Road - togher, Baunmore, Co. Kilkenny
Co. Kilkenny |
Roads & Tracks
Buried beneath the bogland of Baunmore in County Kilkenny lies a togher, an ancient trackway built not from stone or compacted earth but from brushwood laid across waterlogged ground.
These structures, essentially bundles of cut branches and woody material woven or stacked to create a firm surface over soft terrain, were once a practical necessity across Ireland's midland bogs, allowing people and animals to move through landscapes that would otherwise have been impassable. What makes this one worth noting is less its scale than its quiet obscurity, a piece of engineering folded into the peat and largely forgotten until modern archaeology brought it back to light.

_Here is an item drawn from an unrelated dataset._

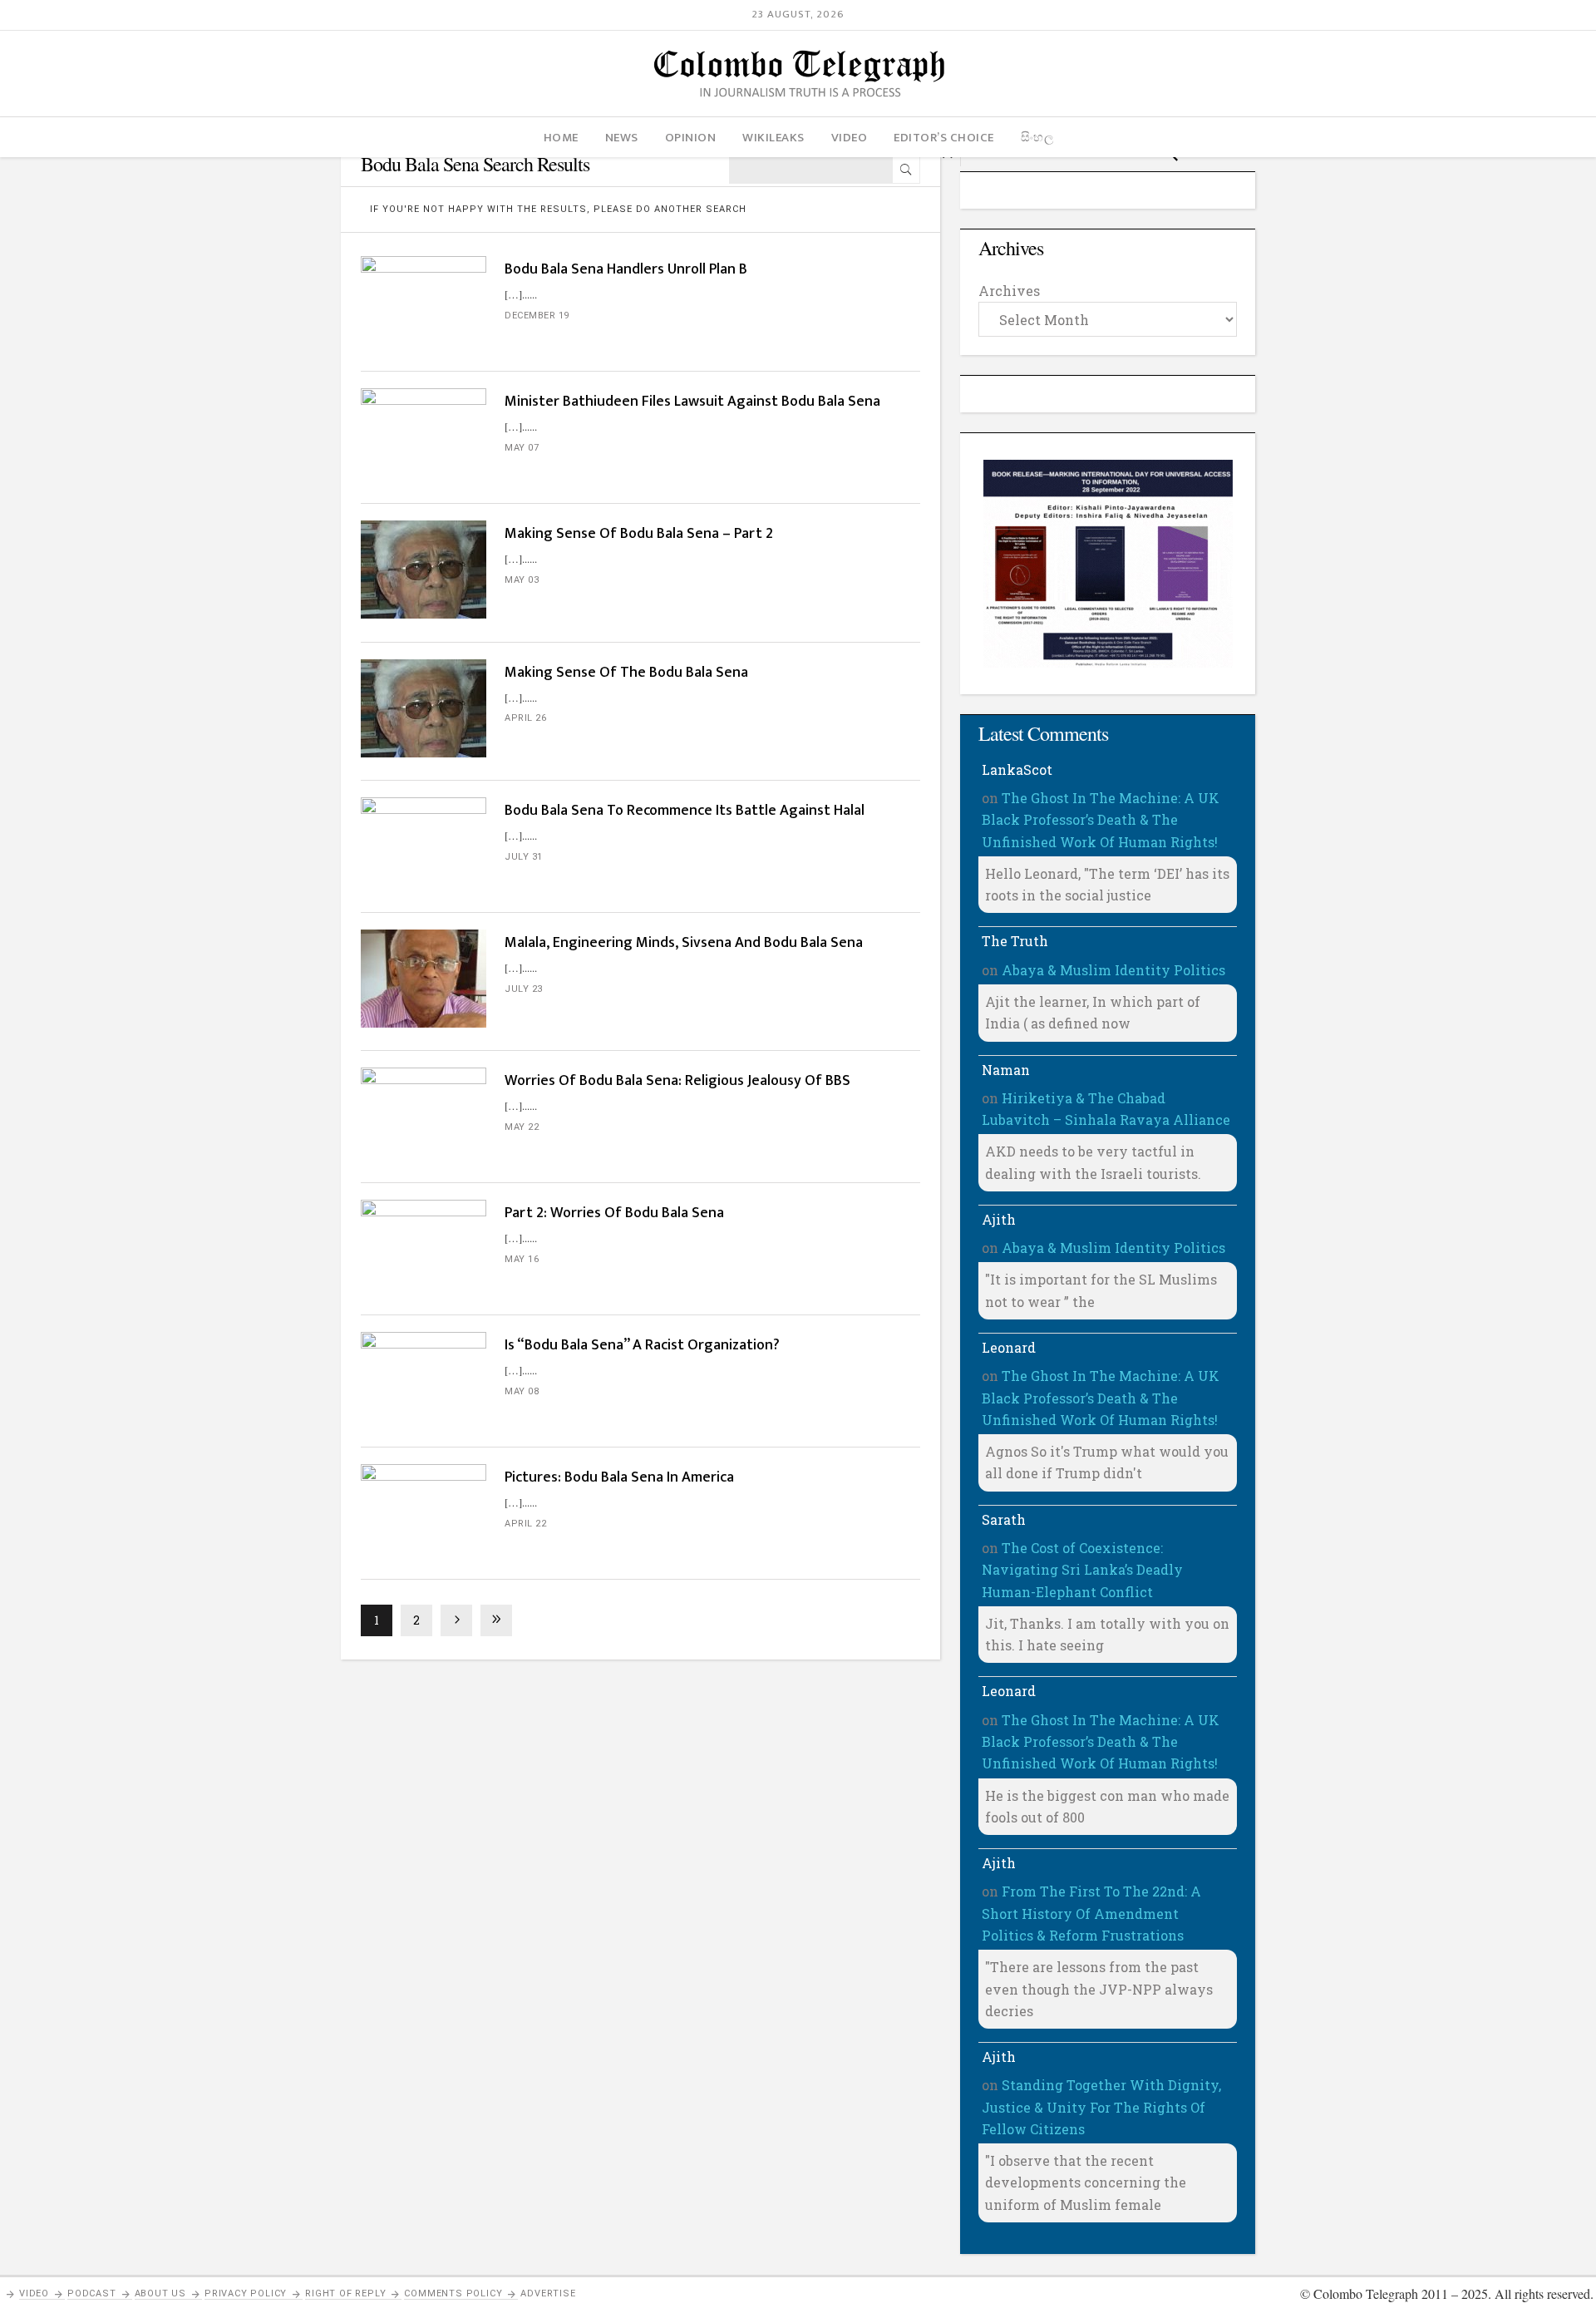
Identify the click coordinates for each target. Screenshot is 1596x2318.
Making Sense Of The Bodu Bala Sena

The togher at Baunmore came to attention in 1995, when researchers from the Irish Archaeological Wetland Unit at University College Dublin were carrying out a pilot survey of the Littleton Works, a broad wetland area that straddles parts of Tipperary and Kilkenny. Bog surveys of this kind tend to be painstaking work, reading the landscape for subtle signs of disturbance or organic material preserved by the anaerobic conditions that peat provides. Brushwood toghers are particularly fragile finds; the wood survives only because the bog has kept oxygen away from it, sometimes for centuries or even millennia. The 1995 survey was exploratory in nature, intended to establish what the Littleton Works might contain, and the discovery of the togher was among its results.